Another attempt to change Alnwick housing plans
The house-building arm of Northumberland County Council-owned Arch is having another go at changing its homes development in Alnwick.
A third scheme for Allerburn House, the former headquarters of Alnwick District Council, has now been lodged, despite a previous approval and refusal, with the new bid retaining the most controversial element of the refused application.
The first overhaul by Ascent Homes, which was unveiled back in 2016, was approved by the council’s strategic planning committee in January last year and the permission remains extant.
That scheme features 10 new four and five-bedroom houses, while Allerburn House and other existing buildings would be converted into seven apartments, two homes and a bungalow.
In late 2017, Ascent attempted to get changes approved by varying the original planning permission, but was told by the county council that it would have to submit a separate application.

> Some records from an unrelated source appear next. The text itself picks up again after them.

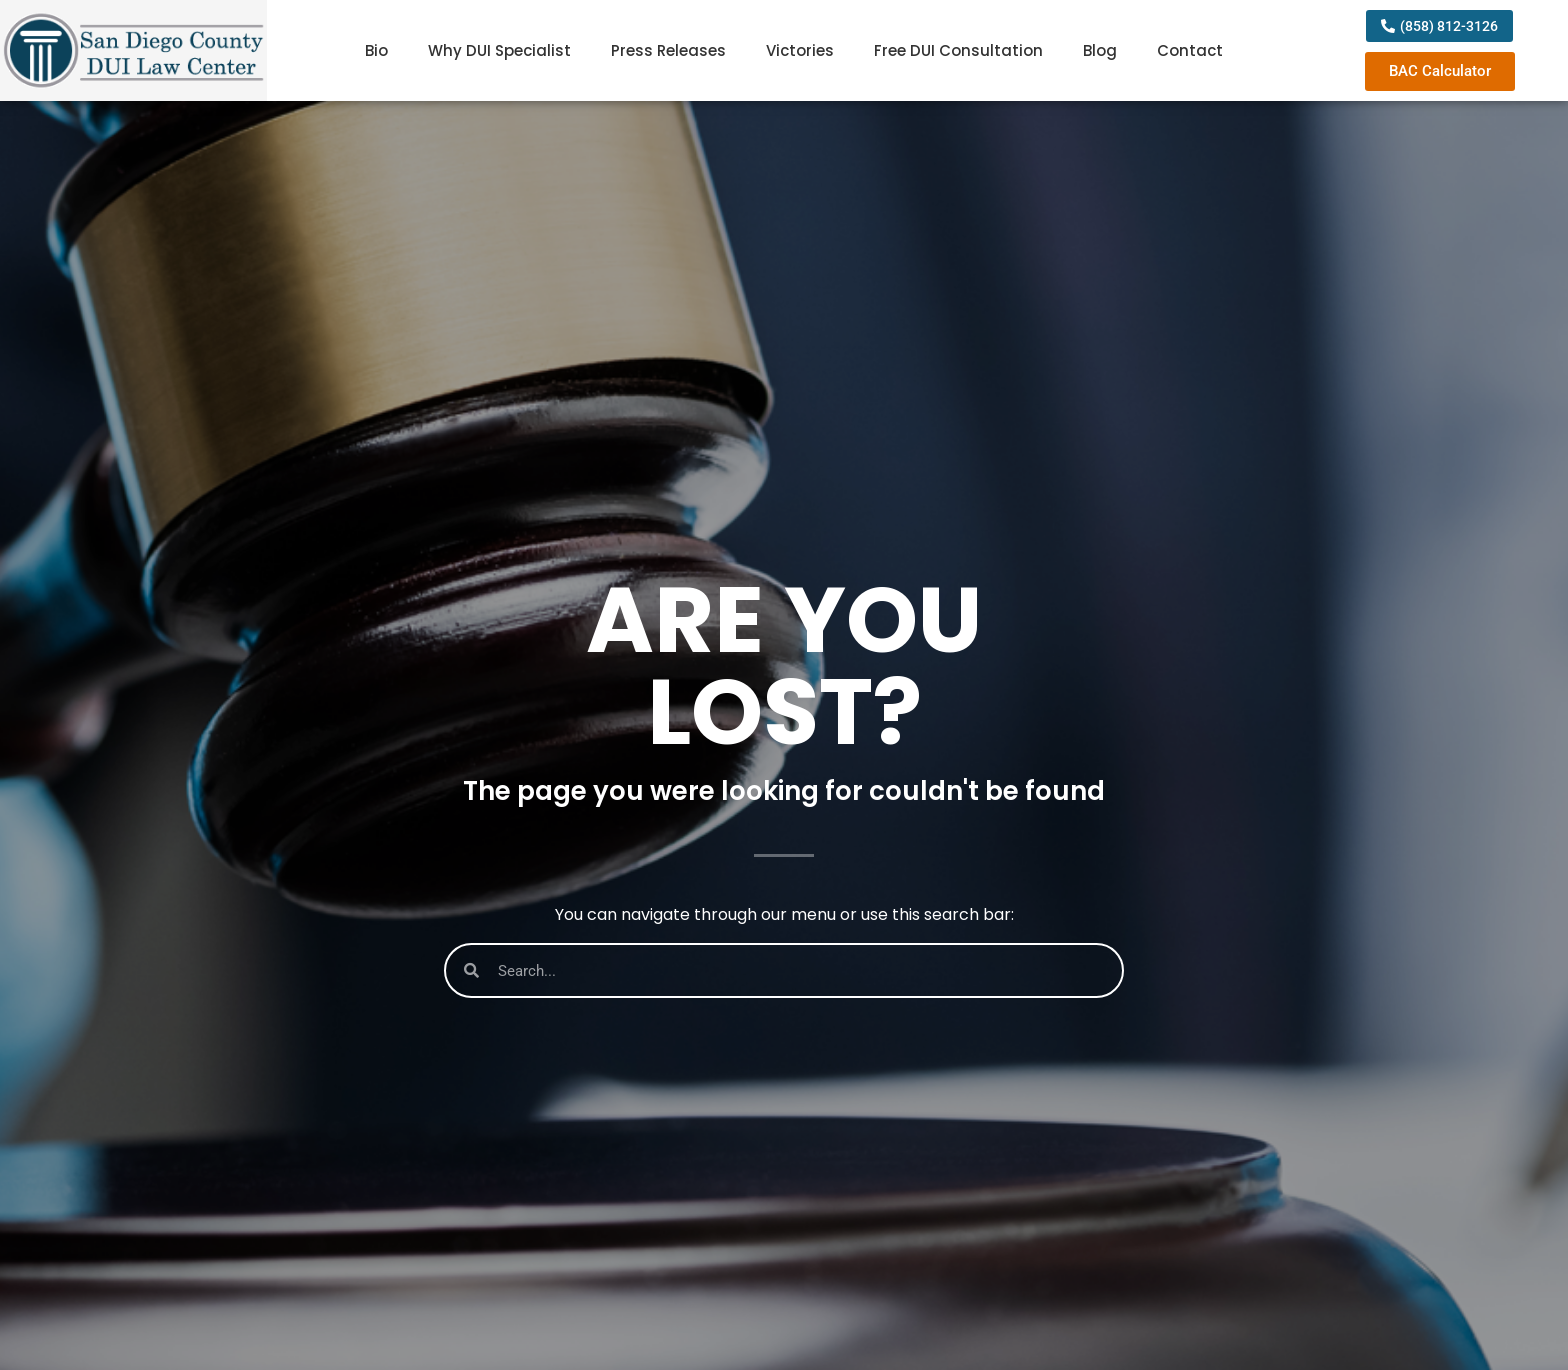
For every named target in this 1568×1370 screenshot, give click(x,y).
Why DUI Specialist (499, 50)
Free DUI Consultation (958, 50)
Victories (800, 50)
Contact (1190, 50)
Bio (376, 50)
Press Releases (668, 50)
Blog (1100, 50)
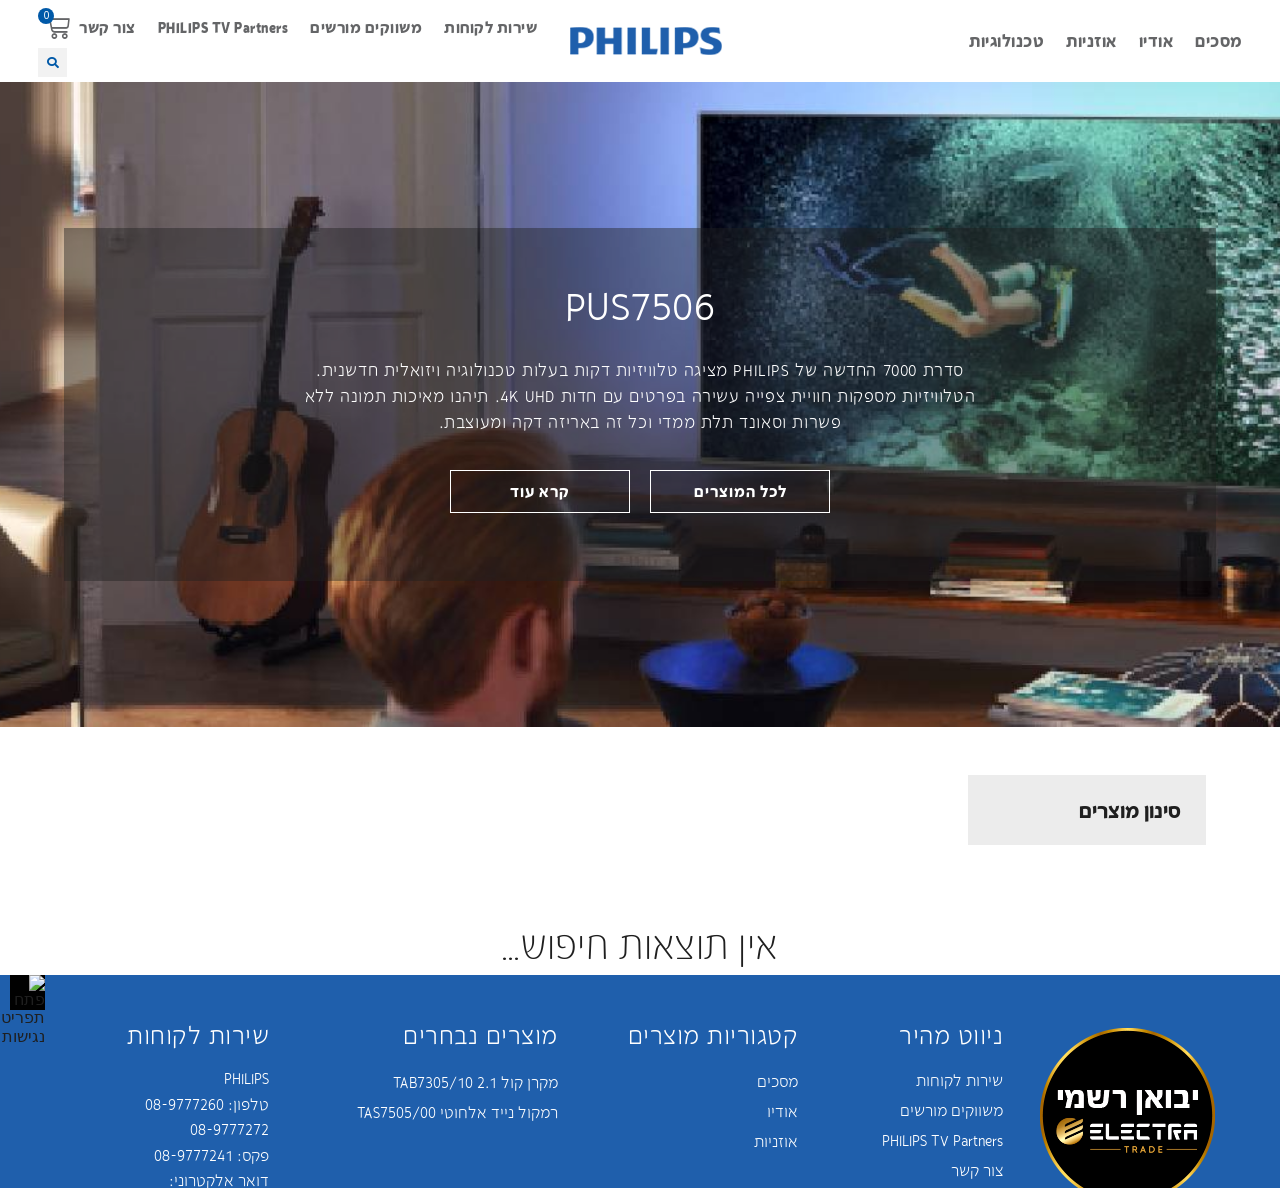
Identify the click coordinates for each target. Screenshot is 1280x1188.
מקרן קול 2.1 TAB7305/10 (475, 1082)
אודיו (1156, 40)
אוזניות (1091, 40)
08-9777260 (184, 1104)
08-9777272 (229, 1129)
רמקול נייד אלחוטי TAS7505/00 (457, 1112)
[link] (540, 491)
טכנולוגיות (1006, 40)
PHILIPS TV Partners (223, 27)
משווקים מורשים (366, 27)
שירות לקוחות (490, 27)
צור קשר (107, 27)
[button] (57, 27)
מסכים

Lodged in February this year, it sought the refurbishment of the lodge, the conversion of Allerburn House into three apartments, the demolition of ad-hoc extensions and the erection of 14 new-build units, including six three-storey townhouses.
The original proposals were largely accepted by neighbours, but this bid, despite having fewer properties overall, sparked more objections from Allerburn Lea residents and one from Alnwick Town Council, particularly in relation to the three-storey properties.
At the time, Duncan Bowman, development director at Ascent Homes, said: “Allerburn House itself is three storeys in height and, with the sloping nature of the development, Allerburn House will always retain its rightful prominence.”
Planning officers recommended approval, but members of the North Northumberland Local Area Council unanimously rejected the scheme in April.
Now, another application has gone in – for just part, not the whole of the site included in the approved scheme – to convert Allerburn House into three apartments, demolish the ad-hoc extensions and build six three-bedroom townhouses.
Ian Lawrence, an Allerburn Lea resident, said: “The residents here aren’t dinosaurs, we accept that development is necessary for housing and an increasing population to support local services.
“We supported the original plans for detached homes and nine apartments in the old house, which still stand as the only approved planning for the site, but Ascent seems determined not to implement them.”